## Exercise aim
Repeat the lines from the one that has "Task: Click the Gran" through the one that has "will click(824, 268).", replacing "Appliquer" with "Apply" and leaving everything else as it is.

────

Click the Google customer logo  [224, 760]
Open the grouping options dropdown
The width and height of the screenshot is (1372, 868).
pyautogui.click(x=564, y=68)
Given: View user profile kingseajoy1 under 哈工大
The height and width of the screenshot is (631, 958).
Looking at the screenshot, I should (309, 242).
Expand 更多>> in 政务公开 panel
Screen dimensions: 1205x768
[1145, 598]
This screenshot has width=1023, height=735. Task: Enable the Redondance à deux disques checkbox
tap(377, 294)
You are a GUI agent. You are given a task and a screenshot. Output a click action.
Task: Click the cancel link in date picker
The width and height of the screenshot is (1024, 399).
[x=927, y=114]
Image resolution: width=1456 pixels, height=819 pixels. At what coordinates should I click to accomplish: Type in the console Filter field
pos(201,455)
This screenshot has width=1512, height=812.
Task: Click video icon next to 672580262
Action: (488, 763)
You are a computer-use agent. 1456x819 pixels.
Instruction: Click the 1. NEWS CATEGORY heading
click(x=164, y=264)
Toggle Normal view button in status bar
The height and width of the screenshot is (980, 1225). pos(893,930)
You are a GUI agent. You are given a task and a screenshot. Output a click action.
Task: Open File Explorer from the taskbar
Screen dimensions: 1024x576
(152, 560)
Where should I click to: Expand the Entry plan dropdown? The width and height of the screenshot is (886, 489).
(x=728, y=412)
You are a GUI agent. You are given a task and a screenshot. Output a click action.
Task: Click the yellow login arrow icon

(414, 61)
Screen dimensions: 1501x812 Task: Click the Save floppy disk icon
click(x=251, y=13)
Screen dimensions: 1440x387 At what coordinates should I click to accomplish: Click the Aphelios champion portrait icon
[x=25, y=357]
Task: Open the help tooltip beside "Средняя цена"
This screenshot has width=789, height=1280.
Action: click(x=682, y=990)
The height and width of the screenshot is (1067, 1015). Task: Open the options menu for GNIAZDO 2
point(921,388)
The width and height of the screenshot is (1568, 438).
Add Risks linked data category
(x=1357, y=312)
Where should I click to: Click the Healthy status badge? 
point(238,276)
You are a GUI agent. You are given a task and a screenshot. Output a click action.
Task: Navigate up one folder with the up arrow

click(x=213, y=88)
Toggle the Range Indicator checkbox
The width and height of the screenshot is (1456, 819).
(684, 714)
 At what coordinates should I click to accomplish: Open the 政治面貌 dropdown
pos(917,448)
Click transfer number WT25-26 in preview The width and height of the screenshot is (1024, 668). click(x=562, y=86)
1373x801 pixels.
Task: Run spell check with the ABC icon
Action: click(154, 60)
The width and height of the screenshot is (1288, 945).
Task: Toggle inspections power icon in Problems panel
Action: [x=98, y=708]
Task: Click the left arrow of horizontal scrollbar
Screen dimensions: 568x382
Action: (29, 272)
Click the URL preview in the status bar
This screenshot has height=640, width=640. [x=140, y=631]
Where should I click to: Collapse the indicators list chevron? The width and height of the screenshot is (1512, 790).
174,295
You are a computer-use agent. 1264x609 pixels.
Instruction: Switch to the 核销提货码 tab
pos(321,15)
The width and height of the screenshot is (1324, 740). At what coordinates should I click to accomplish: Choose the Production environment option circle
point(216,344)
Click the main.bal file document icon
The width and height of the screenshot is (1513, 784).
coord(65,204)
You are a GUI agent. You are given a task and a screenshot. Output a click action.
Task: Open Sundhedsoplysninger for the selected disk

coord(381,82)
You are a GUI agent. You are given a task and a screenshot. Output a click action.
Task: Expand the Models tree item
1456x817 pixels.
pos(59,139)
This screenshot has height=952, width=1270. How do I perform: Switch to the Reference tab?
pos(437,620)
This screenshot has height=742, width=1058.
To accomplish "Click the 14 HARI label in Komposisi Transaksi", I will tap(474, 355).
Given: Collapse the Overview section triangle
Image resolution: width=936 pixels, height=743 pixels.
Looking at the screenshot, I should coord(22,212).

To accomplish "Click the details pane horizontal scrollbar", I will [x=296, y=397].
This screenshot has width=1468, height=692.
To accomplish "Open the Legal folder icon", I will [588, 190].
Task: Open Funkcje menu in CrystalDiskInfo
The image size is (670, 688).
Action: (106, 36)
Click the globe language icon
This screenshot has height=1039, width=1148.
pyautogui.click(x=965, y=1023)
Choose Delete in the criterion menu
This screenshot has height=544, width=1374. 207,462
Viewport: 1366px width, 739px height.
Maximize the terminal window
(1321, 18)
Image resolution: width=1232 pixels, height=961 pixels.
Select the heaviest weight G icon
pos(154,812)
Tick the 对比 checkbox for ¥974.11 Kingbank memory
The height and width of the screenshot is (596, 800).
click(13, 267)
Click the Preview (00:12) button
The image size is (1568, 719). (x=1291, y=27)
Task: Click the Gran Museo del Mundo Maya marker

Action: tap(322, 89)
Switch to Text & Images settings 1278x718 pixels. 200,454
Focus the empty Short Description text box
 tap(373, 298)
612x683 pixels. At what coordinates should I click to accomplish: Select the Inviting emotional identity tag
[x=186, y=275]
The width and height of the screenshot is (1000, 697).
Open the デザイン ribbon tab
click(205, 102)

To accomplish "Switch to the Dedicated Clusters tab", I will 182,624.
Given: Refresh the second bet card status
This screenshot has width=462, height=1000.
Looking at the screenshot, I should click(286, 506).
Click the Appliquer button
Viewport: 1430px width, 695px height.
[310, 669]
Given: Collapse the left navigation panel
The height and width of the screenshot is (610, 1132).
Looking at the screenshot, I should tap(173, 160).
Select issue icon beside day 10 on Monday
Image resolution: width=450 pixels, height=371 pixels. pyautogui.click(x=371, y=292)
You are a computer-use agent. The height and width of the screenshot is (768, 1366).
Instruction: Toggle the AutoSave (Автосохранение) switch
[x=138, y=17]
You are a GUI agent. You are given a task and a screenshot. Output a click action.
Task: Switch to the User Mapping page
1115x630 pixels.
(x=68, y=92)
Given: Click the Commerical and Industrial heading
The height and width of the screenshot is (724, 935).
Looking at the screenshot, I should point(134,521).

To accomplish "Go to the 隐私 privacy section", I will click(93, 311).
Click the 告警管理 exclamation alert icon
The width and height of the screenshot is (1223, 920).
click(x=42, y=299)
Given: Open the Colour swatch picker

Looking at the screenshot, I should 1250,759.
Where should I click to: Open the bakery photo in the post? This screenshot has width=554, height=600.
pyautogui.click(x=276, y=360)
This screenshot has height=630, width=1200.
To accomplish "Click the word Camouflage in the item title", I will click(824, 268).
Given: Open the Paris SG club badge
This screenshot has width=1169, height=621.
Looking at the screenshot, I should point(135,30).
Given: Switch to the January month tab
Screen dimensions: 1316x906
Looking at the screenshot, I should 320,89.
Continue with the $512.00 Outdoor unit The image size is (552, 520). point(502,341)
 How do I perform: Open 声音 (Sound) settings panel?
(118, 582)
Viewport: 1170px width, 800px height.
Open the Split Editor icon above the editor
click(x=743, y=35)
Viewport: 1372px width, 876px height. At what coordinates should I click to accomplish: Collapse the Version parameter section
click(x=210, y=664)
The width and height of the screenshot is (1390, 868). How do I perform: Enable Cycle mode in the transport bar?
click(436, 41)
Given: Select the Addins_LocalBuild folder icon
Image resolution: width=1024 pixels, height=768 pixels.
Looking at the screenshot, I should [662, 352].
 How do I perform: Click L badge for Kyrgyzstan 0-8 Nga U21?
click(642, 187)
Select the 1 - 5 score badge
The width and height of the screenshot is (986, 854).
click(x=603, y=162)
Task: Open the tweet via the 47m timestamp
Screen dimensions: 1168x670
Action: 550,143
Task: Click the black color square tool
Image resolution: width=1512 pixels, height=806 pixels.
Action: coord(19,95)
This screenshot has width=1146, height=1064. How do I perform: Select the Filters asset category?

────

## Answer to the exercise
Task: Click the Gran Museo del Mundo Maya marker

Action: tap(322, 89)
Switch to Text & Images settings 1278x718 pixels. 200,454
Focus the empty Short Description text box
 tap(373, 298)
612x683 pixels. At what coordinates should I click to accomplish: Select the Inviting emotional identity tag
[x=186, y=275]
The width and height of the screenshot is (1000, 697).
Open the デザイン ribbon tab
click(205, 102)

To accomplish "Switch to the Dedicated Clusters tab", I will 182,624.
Given: Refresh the second bet card status
This screenshot has width=462, height=1000.
Looking at the screenshot, I should click(286, 506).
Click the Apply button
Viewport: 1430px width, 695px height.
[310, 669]
Given: Collapse the left navigation panel
The height and width of the screenshot is (610, 1132).
Looking at the screenshot, I should tap(173, 160).
Select issue icon beside day 10 on Monday
Image resolution: width=450 pixels, height=371 pixels. pyautogui.click(x=371, y=292)
You are a computer-use agent. The height and width of the screenshot is (768, 1366).
Instruction: Toggle the AutoSave (Автосохранение) switch
[x=138, y=17]
You are a GUI agent. You are given a task and a screenshot. Output a click action.
Task: Switch to the User Mapping page
1115x630 pixels.
(x=68, y=92)
Given: Click the Commerical and Industrial heading
The height and width of the screenshot is (724, 935).
Looking at the screenshot, I should point(134,521).

To accomplish "Go to the 隐私 privacy section", I will click(93, 311).
Click the 告警管理 exclamation alert icon
The width and height of the screenshot is (1223, 920).
click(x=42, y=299)
Given: Open the Colour swatch picker

Looking at the screenshot, I should 1250,759.
Where should I click to: Open the bakery photo in the post? This screenshot has width=554, height=600.
pyautogui.click(x=276, y=360)
This screenshot has height=630, width=1200.
To accomplish "Click the word Camouflage in the item title", I will click(824, 268).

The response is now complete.